2018 – The year of Linux on the desktop

Just kidding, this post is a review of Kubuntu / Ubuntu 18.04 (Bionic Beaver)

I’ve been running Linux on my desktop – either directly, or in a virtual machine (VM) – since Mandrake 8.1 in 2002, and I’ve had a love-hate relationship with it.  Love: Free (as in both beer and speech) Open Source, configurability, wide array of available tools and software, great community, ability to just go in and fix things that are broken => huge choice in a community where it feels good to both contribute and partake. Hate: lack of hardware compatibility, drivers that break regularly, patchy interoperability with proprietary software, sometimes fractious community, overengineering => stuff doesn’t “just work”.

I spent a few years running Linux directly on my hardware rather than in a VM, but had a couple of bad experiences that shocked my into retreating back to Windows and running Linux in a VM.

The first bad experience was when a seemingly random kernel update broke my WiFi driver, and I had to spend the next couple of days trying to figure out how to fix it using a computer without WiFi.

The second bad experience was when I was negotiating an investment agreement, and brought along my printed copy of the proposed shareholder agreement which had been written by the lawyer in MS Word, and printed using Open Office. The other team’s lawyer started with, “If you look at section 6.3 (ii), let’s get started with Liquidation Preferences”. I looked at my copy, and section 6.3 had nothing to say about Liquidation Preferences.  I kept looking down the document and saw there was a second section 6.3, which wasn’t about liquidation preferences either.  How embarrassing.  I tried running Word under Wine for awhile, but it kept crashing, so I went back to running Windows and Word, and running Linux in a VM where I did all of my development work.

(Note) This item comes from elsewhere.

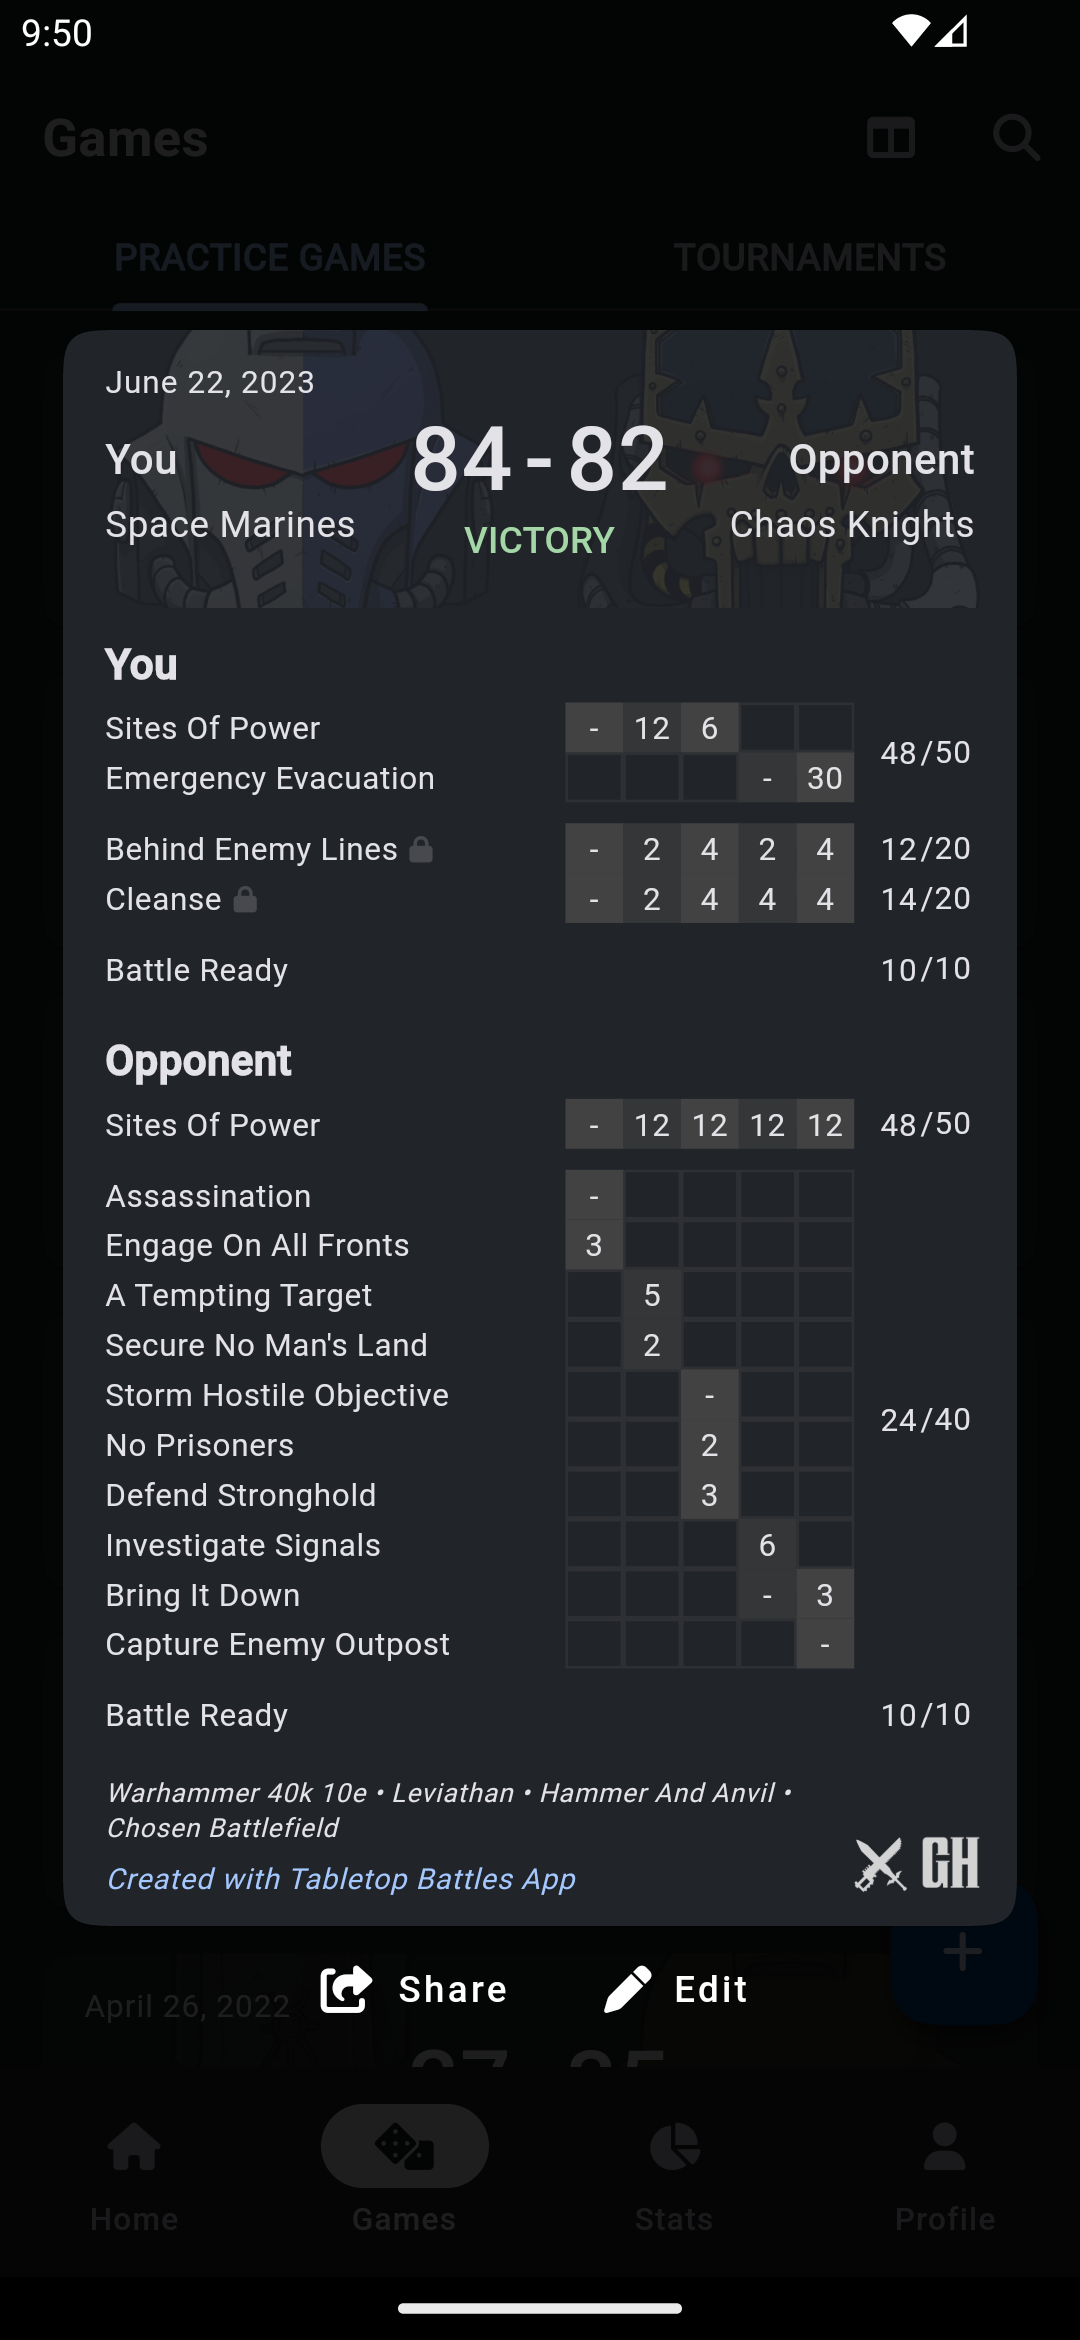Tap the 84 - 82 final score
The height and width of the screenshot is (2340, 1080).
point(539,460)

Just getting stuff going was a major hassle, and it always seemed to take a few days of tweaking things on a new release before I got back to being productive.

But that’s changed.

Last week, I thought I’d install the new Kubuntu (Ubuntu with the KDE desktop environment) 18.04 codenamed “Bionic Beaver”, in a parallel environment next to my running Kubuntu 16.04. I had expected it to take awhile to set up, and to eventually uninstall it and wait for it to become more stable before having another go.

I was blown away.  It took about 15 minutes to install, and everything just worked. No futzing around finding codecs, researching deprecated configuration parameters (with one very minor exception), searching for software I’d depended on but was no longer available … it just worked.

I was especially impressed with the boot time – my 16.04 rig takes over a minute and a half to boot up in a VM, whereas 18.04 is up to speed in about 20 seconds. And the new KDE environment is really slick. A number of packages I’d had to build by hand (eg TOR browser) were delightfully present in default repositories, and some interesting more complex suites (eg Jupyter) are available as snaps.

A week in, I can’t find anything to fault. If I weren’t paranoid from visceral experience about drivers breaking and proprietary document formats rendering incorrectly, I’d scrap Windows and install Linux directly. But it works so well in a VM, I’m very happy with that.

Will it ever be the year of Linux on the Desktop? Dunno. But we seem to be edging ever closer.

Based on my experience, Ubuntu 18.04 Bionic would be a great candidate for the distro that made 2018 the year of Linux on the desktop. I’d certainly encourage you to install it in a VM using VirtualBox, and have a go for yourself. Then 2018 could be your year for Linux on the desktop.